[Entries provided]
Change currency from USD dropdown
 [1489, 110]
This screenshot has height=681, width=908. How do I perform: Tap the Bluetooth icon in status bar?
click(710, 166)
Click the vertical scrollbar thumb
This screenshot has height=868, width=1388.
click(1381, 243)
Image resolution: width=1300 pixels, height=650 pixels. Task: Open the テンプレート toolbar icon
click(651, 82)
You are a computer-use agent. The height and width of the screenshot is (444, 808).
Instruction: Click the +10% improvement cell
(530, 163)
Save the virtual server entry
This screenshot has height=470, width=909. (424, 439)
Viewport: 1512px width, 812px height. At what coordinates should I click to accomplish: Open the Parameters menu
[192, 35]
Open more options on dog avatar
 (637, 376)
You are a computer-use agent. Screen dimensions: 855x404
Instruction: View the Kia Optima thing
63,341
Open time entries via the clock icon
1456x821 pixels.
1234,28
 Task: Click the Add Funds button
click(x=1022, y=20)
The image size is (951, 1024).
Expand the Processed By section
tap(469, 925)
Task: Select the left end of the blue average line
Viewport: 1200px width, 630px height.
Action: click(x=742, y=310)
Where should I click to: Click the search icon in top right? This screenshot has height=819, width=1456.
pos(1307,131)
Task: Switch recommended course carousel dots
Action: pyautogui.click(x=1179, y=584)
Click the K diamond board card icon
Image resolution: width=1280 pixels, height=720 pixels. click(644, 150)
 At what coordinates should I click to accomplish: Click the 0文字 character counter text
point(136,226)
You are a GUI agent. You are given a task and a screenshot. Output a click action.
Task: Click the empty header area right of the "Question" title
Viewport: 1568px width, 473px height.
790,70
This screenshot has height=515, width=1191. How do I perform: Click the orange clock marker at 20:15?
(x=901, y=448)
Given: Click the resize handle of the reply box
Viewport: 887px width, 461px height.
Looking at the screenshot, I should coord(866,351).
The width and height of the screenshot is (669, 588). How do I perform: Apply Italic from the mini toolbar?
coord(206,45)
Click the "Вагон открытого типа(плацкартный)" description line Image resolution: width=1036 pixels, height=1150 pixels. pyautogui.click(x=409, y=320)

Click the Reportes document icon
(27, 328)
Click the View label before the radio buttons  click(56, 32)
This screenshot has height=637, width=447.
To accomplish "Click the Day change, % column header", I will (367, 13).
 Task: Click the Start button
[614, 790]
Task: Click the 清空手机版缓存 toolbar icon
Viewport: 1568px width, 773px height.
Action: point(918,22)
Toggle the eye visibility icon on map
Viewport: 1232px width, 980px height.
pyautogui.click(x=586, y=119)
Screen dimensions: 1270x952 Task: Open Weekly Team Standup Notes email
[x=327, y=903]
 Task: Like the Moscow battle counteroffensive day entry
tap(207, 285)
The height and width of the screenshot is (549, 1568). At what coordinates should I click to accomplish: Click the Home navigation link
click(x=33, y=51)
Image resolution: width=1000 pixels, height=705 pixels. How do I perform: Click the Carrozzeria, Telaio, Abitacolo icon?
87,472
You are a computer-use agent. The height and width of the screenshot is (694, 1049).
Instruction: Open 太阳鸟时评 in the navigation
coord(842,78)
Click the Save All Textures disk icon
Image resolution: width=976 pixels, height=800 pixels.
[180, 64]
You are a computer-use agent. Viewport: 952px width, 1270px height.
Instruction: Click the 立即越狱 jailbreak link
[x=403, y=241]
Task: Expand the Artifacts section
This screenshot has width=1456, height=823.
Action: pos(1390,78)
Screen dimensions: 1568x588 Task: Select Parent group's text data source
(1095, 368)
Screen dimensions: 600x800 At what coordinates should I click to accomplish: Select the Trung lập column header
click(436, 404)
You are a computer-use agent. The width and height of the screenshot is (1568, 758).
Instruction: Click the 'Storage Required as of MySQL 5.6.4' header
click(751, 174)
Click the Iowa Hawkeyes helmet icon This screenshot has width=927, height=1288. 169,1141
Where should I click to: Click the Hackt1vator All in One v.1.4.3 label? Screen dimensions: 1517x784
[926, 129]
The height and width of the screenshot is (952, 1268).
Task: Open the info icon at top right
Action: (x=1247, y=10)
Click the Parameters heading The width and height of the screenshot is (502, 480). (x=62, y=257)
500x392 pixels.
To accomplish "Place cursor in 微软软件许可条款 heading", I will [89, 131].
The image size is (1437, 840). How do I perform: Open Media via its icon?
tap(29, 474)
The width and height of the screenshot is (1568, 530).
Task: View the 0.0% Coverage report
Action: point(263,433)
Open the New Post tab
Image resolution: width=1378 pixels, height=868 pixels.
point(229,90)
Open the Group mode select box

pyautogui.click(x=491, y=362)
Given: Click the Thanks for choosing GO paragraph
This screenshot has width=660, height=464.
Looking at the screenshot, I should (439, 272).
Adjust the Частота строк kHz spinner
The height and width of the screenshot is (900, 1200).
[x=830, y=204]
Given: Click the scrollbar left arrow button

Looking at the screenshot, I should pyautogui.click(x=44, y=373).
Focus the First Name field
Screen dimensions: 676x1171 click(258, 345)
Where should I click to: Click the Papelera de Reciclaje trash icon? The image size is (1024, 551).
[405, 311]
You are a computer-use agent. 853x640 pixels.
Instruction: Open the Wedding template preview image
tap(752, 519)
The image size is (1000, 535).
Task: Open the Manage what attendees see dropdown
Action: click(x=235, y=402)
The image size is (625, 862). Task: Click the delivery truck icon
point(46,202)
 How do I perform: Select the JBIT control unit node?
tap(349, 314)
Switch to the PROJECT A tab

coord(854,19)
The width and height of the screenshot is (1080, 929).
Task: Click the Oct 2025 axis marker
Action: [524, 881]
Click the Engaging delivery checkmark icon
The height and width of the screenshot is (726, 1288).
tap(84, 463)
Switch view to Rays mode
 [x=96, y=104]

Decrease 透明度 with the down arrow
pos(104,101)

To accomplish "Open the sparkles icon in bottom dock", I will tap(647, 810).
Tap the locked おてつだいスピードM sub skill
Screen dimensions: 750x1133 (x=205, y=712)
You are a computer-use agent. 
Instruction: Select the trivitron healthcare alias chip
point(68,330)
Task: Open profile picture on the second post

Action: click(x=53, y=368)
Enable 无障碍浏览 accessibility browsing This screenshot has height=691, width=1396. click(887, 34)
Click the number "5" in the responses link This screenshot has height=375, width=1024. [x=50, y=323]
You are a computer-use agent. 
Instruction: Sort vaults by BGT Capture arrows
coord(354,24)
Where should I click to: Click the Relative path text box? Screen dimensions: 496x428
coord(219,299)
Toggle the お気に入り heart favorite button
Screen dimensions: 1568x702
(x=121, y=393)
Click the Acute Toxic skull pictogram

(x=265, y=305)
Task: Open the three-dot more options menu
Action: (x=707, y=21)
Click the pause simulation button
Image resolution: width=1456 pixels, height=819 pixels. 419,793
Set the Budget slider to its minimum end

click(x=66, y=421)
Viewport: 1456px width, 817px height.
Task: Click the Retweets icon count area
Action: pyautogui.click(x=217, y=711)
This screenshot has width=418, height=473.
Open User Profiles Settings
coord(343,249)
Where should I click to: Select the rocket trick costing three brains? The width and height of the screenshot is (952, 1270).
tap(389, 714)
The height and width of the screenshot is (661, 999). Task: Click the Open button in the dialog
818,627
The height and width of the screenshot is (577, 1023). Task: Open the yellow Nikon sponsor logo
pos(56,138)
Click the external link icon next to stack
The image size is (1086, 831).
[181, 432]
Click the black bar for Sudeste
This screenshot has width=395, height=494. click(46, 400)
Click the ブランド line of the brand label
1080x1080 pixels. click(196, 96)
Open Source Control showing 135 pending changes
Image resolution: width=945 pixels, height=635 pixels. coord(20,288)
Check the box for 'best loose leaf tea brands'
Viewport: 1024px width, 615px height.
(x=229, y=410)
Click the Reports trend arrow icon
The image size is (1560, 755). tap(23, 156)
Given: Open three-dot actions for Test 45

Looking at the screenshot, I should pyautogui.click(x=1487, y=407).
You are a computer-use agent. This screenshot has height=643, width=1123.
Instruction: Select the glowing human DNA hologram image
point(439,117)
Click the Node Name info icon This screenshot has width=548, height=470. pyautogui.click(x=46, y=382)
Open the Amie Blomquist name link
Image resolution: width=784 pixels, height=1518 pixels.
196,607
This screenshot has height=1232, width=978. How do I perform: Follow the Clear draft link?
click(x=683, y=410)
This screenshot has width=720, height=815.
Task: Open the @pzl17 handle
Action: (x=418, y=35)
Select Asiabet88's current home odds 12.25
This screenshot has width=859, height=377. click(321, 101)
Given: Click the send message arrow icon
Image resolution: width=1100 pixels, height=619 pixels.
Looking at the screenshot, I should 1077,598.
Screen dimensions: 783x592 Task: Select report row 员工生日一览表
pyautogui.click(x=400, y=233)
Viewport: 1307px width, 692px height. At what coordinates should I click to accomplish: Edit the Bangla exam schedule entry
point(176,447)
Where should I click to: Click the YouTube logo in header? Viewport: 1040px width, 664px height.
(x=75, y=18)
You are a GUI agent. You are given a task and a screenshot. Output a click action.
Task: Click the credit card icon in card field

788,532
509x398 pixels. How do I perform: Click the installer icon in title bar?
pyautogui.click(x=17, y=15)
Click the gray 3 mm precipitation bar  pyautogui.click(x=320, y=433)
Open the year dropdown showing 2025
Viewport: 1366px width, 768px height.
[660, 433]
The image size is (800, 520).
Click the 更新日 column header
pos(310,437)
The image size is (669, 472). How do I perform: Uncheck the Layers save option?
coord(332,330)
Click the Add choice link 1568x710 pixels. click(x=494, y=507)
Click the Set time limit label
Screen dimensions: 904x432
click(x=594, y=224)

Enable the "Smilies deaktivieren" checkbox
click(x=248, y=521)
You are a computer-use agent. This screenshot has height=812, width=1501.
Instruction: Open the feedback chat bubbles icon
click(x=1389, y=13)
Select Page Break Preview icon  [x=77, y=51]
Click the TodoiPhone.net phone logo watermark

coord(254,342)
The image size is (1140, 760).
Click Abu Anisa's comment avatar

[Your task]
Search the listing for the string "agent". Copy each line where it is found.

[Task output]
You are a computer-use agent. The height and width of the screenshot is (444, 808).
You are a computer-use agent. Screen dimensions: 855x404
You are a GUI agent. You are given a task and a screenshot. Output a click action.
You are a computer-use agent. The height and width of the screenshot is (694, 1049).
You are a computer-use agent. Viewport: 952px width, 1270px height.
You are a computer-use agent. The width and height of the screenshot is (1568, 758).
You are a computer-use agent. 853x640 pixels.
You are a computer-use agent. 
You are a computer-use agent. 
You are a computer-use agent. This screenshot has height=643, width=1123.
You are a GUI agent. You are given a task and a screenshot. Output a click action.
You are a computer-use agent. This screenshot has height=812, width=1501.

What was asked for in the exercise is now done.